Tolerability of Lutetium-177-PSMA-617 in Patients With Prostate Cancer, Cytopenia

New research sheds light on the safety of lutetium-177 (¹⁷⁷Lu)–PSMA-617 for patients with metastatic castration-resistant prostate cancer (mCRPC) and poor bone marrow reserve.

Results of the VISION trial led to the US Food and Drug Administration’s approval of (¹⁷⁷Lu)–PSMA-617 for the treatment of mCRPC. However, the trial excluded patients with baseline cytopenias—a large proportion of this patient population.

Mohamed E. Ahmed, MD, and colleagues designed a retrospective analysis using real-world data to better understand the tolerability of radioligand therapy in patients with cytopenias. They reviewed the records of all patients who received a first dose of (¹⁷⁷Lu)–PSMA-617 at the Mayo Clinic from April to December 2022. As per the parameters of the VISION trial, patients were categorized as having poor marrow reserve based on pre-treatment hematologic parameters, including an anemia cohort with hemoglobin less than 9 g/dL, a thrombocytopenia cohort with platelets less than 100 x 109/L, a leukopenia cohort with white blood cell count less than 2.5 x 109/L, and a multiple cytopenia cohort.

Researchers collected and analyzed longitudinal laboratory data and clinical outcomes using descriptive statistics. The results of the analysis were presented at the 24^th Annual Meeting of the Society of Urologic Oncology .

A total of 273 patients who received at least 1 dose of (¹⁷⁷Lu)–PSMA-617 were identified, including 33 patients with at least 1 baseline cytopenia before their first cycle of treatment. Among this group, 25 had anemia, 4 had thrombocytopenia, 2 had leukopenia, and 2 had multiple cytopenias.

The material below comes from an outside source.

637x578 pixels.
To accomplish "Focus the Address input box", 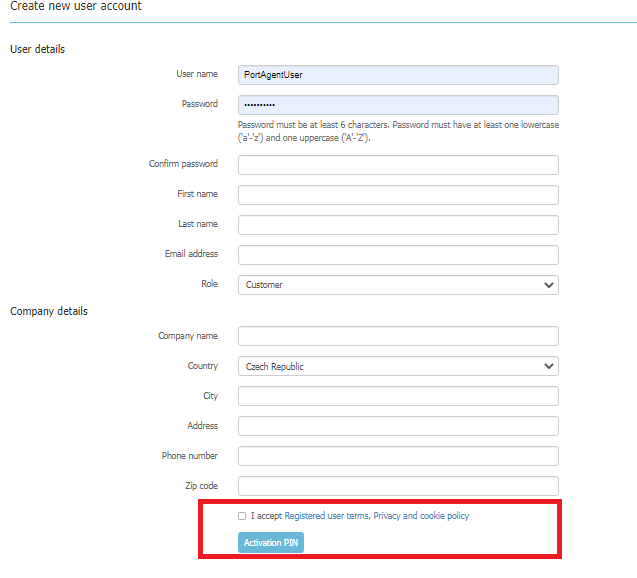I will point(398,426).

Researchers noted a median of 4 (¹⁷⁷Lu)–PSMA-617 cycles received, including 21 patients who are still receiving therapy and 12 patients who have permanently discontinued treatment. Reasons for treatment discontinuation included toxicity (n=5), disease progression (n=4), and death (n=8). Among the patients who stopped therapy due to toxicity or disease progression, 5 have died.

In addition, the researchers reported that dose reductions (n=8) or treatment delays (n=8) for worsening myelosuppression occurred, and transfusions of packed red blood cells or platelets were required for 26 patients. Sixteen patients received care in the emergency department or were hospitalized.

“Treatment discontinuation for toxicity was rare among men with mCRPC and baseline cytopenias while receiving (¹⁷⁷Lu)–PSMA-617,” Dr. Ahmed and colleagues concluded, acknowledging that these patients have an overall poor prognosis.